Когда я не плесневел от жара на моей складной кровати и не высекал огня, я думал исключительно о том, как я буду отчитываться перед обществом. Странно, как трудно отделаться от страха перед обществом. Странно, как трудно отделаться от страха перед растратами. Несомненно, я этот страх унаследовал от матери, которая заразила меня своей традицией: «Сначала крадешь яйцо, затем быка и кончаешь тем, что убиваешь собственную мать…» От этих вещей нам всем очень трудно отделаться. Мы научились им еще совсем маленькими, и потом они возвращаются и нагоняют на нас страх в ответственные минуты жизни. Какая слабость? Для того чтобы от них отделаться, можно рассчитывать только на ход вещей. К счастью, ход вещей обладает большой силой. Пока что моя лавка и я понемножку уходили в землю. Мы погружались в грязь, все более клейкую, более густую после каждого дождя. Это было во время сезона дождей. То, что вчера еще казалось скалой, сегодня превращалось в тряскую патоку. Теплая вода с обмякших веток катилась водопадами, разливаясь по хижине и повсюду кругом, как будто возвращаясь в покинутое когда-то русло. Все таяло и превращалось в кашу из всякой требухи, надежд и расчетов, в сырую жару. Дождь шел такой частый, что он наваливался на вас, затыкал вам рот теплым кляпом. Этот потоп не мешал животным льнуть друг к другу. Соловьи подымали шум хуже шакалов. Полная анархия, и в ковчеге — я в качестве вполне обалдевшего Ноя. Я решил, что наступило время покончить со всем этим.

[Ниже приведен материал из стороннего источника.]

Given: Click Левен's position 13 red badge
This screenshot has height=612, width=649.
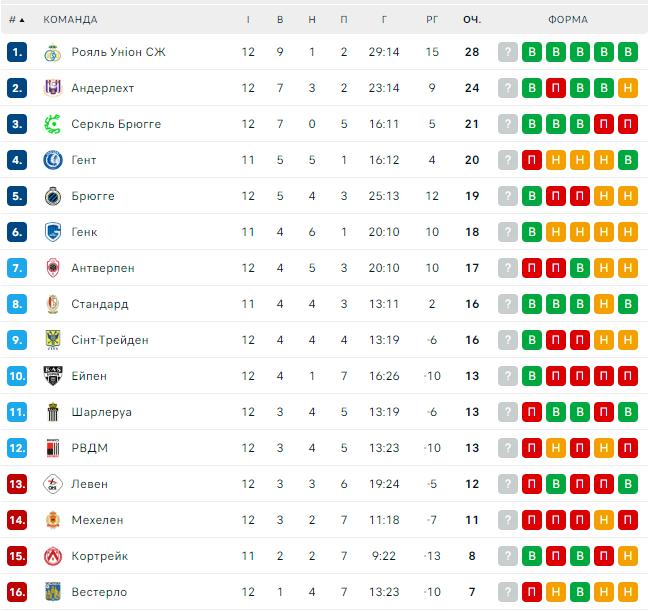Looking at the screenshot, I should click(17, 484).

Мать моя знала поговорки на все случаи жизни. Она говорила — я вспомнил об этом очень кстати, — когда жгла старые бинты: «Огонь очистит все!» Момент настал. Мои камни были не очень хорошо выбраны, недостаточно остры, искры падали мне на руки. Но все-таки наконец какой-то товар загорелся, несмотря на сырость. Это была партия абсолютно промокших носков.

Солнце уже взошло. Пламя взвилось быстрое, неистовое. Туземцы из деревни собрались вокруг, бешено лопоча. Каучук, купленный Робинзоном, потрескивал в центре пламени, и запах его мне неудержимо напоминал знаменитый пожар Телефонного общества на набережной Гренель. Я ходил смотреть его с моим дядей Шарлем, который очень хорошо пел романсы. Это было за год до выставки, той — Большой, я был еще совсем маленький. Ничто так не вызывает воспоминаний, как запах и пламя. Моя хижина пахла совсем так же. Несмотря на то, что она насквозь промокла, она сгорела целиком, начисто, со всем товаром и всем прочим. Вот и все счеты.

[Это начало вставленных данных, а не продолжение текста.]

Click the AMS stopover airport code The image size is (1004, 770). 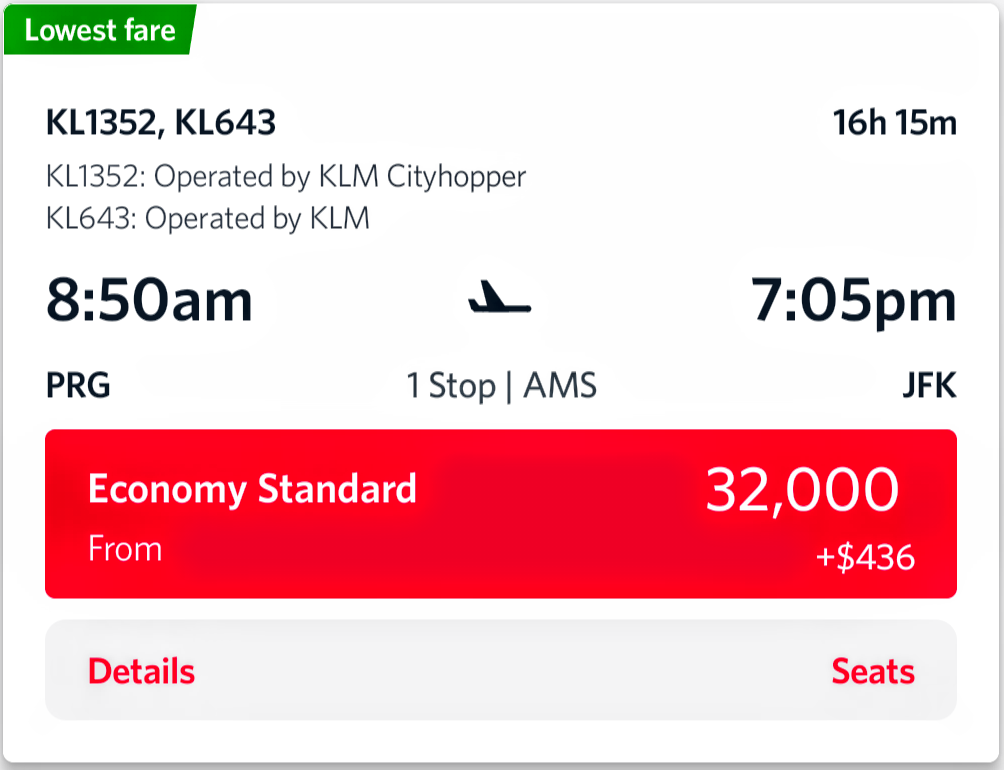tap(559, 386)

Лес на этот раз молчал. Полная тишина. Это, должно быть, произвело на них впечатление, на сов, на леопардов, на жаб и попугаев. Чтобы их удивить, надо что-нибудь совсем особенное. Вроде как для нас война.

После часового пожара почти ничего больше не осталось… Несколько огоньков под дождем и несколько негров, которые ковыряли пепел длинными палками, и запах, свойственный всякому бедствию, запах, выделяемый при каждом поражении этого мира, — запах дымящегося пороха.

Теперь осталось только удирать. Вернуться в Фор-Гоно? Попробовать объясниться? Я колебался… Но недолго. Объяснить никогда ничего нельзя. Мир только и умеет давить вас, как спящего, когда он на вас переворачивается, как спящий, переворачиваясь, убивает блох на себе. Так умереть было бы глупо, сказал я себе, это значило бы умереть, как все. Доверять людям — это уже значит позволить немножко себя убить.